* Quoted passage:
· · · ·

Modern analytic and BI applications like Pyramid Analytics include powerful ETL functionality directly in their platforms. Users can connect, prepare, blend and join data from all their sources with an intuitive, visually based user interface. Once the models are built, users can build visualizations and dashboards from the same familiar platform, without going through convoluted processes to migrate data from one tool to another—increasing speed to insight. And because Pyramid is server-based and centrally managed, all the data models created during the data preparation stage are available for others to use for their own analysis.
Data Preparation Must Practically Incorporate AI Capabilities
The explosive growth of data is making data preparation harder. Most organizations are aware of the need to incorporate AI and ML technologies but struggle to integrate them in a meaningful and practical way. Whilst there’s no shortage of enthusiasm to adopt AI, it’s important to focus on the aspects we can meaningfully incorporate into our day-to-day activities. Success depends on putting ML to work on data at the grain and making it easy for end users to do it.

· · · ·

* Extracted data:
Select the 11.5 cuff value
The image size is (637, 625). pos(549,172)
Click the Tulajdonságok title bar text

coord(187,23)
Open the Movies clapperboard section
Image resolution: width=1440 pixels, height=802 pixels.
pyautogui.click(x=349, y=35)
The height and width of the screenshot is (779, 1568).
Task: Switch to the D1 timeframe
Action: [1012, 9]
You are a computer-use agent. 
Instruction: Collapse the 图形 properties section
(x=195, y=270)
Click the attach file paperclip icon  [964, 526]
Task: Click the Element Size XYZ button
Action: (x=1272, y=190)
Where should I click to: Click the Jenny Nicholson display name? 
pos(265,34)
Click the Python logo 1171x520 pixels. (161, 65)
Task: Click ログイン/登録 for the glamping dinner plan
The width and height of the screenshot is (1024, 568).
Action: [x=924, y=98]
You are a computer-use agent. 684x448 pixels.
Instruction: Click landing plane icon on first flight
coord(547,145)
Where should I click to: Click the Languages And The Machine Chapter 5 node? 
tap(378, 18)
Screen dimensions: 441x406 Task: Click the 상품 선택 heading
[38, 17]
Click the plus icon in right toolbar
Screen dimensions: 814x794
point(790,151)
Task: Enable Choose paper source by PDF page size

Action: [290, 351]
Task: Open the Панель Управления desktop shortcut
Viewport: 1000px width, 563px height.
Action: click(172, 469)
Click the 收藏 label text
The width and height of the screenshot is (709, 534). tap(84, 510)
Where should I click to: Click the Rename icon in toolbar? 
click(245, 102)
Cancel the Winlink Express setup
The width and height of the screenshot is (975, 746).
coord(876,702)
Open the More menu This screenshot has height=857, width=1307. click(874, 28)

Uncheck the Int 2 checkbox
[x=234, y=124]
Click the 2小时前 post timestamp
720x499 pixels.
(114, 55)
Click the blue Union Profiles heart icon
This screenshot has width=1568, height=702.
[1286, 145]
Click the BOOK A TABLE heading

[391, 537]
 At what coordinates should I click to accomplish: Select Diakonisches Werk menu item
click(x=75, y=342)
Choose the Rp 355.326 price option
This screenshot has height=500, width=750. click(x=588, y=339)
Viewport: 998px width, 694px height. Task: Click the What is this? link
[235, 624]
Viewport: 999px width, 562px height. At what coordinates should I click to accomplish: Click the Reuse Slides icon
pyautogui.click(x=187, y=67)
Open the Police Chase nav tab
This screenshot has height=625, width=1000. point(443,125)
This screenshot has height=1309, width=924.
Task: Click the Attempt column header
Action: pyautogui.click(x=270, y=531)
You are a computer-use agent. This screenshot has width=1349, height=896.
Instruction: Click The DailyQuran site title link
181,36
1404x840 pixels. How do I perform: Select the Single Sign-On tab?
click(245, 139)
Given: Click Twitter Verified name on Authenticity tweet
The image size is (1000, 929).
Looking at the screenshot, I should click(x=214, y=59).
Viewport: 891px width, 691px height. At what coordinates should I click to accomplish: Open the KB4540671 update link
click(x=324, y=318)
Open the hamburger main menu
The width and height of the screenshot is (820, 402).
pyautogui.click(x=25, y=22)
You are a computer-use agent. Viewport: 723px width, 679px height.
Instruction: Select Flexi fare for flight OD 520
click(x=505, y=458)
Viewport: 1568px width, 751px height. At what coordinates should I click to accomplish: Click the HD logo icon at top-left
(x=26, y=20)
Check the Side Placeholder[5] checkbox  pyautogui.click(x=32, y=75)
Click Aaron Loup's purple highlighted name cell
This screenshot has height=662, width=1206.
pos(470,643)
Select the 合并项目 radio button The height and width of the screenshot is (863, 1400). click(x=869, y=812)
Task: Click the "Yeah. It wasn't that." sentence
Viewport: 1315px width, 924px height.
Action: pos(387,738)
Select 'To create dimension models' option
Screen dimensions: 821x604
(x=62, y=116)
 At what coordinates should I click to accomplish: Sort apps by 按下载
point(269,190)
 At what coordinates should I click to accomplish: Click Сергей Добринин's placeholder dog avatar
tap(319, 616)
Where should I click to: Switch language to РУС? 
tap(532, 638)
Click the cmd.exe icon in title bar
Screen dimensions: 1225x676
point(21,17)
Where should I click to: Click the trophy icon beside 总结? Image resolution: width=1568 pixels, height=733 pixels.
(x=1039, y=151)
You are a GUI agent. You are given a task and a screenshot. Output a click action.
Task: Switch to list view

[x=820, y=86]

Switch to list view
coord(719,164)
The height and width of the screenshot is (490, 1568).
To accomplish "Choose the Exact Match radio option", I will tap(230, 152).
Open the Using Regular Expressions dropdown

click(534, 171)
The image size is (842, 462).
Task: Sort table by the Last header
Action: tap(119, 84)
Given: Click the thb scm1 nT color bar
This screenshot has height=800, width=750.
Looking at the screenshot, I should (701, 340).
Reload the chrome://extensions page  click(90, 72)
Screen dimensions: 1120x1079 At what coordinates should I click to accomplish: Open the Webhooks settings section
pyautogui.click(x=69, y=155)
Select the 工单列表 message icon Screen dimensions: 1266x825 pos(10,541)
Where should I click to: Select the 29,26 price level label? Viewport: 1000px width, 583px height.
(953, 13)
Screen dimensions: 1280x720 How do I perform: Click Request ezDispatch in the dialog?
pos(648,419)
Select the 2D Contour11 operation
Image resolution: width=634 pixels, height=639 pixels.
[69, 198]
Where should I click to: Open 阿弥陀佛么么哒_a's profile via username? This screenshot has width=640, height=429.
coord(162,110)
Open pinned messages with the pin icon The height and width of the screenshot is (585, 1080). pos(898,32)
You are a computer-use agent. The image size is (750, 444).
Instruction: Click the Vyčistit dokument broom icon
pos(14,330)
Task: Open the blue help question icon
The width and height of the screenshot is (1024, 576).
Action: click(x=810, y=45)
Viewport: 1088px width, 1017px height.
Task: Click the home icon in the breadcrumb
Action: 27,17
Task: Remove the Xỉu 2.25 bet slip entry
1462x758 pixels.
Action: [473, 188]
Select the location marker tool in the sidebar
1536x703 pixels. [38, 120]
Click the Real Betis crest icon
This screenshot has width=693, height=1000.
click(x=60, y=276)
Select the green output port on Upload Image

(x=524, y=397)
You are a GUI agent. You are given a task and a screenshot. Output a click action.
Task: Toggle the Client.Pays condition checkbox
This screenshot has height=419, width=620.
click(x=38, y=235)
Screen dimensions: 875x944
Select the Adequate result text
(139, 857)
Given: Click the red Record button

· · · ·

* Explore the material:
a – Rewrite the data preparation article from "Data Preparation Must" up to and including "users to do it.", putting "companies" in place of "organizations".
b – Write the next part of the data preparation article, picking up after its final sentence.
The records are separate material and have nothing to do with the data preparation article.

* Per-task answers:
a –
Data Preparation Must Practically Incorporate AI Capabilities
The explosive growth of data is making data preparation harder. Most companies are aware of the need to incorporate AI and ML technologies but struggle to integrate them in a meaningful and practical way. Whilst there’s no shortage of enthusiasm to adopt AI, it’s important to focus on the aspects we can meaningfully incorporate into our day-to-day activities. Success depends on putting ML to work on data at the grain and making it easy for end users to do it.

b –
Before we can run, we need to able to walk. We can strive to integrate AI and machine learning into our businesses, but we must ensure that we have a technology ecosystem in place to support it. That’s why organizations should apply machine learning algorithms directly to their data during data preparation, the very first stage of the analytics process.
While it’s now common for analytics and BI applications to include ML capabilities, the functionality is often exposed to users after the data has already been prepared and aggregated. This limits the effectiveness of machine learning algorithms which work best on raw data. By incorporating machine learning to the data at the grain during the data preparation stage—and by including the data preparation capabilities within a complete analytics platform—we can quickly surface all types of data for analysis, leading to more relevant correlations and insights.
It’s also critically important that end users understand how to use the algorithms themselves. For example, Pyramid Analytics’ data preparation environment includes more than 25 machine learning algorithms (Outliers, Kmeans-Weka, Pam-R, Random Forest, Neural Net, and TensorFlow, to name a few), exposed right alongside typical blend, join, and column operations. Users can simply drag and drop these algorithms into the visual workflow on the canvas and then export the results into ready-to-analyze models. So not only can ordinary business users build models using traditional data prep tools, they can mix in machine learning algorithms using simple drag-and-drop actions—all without data science skills.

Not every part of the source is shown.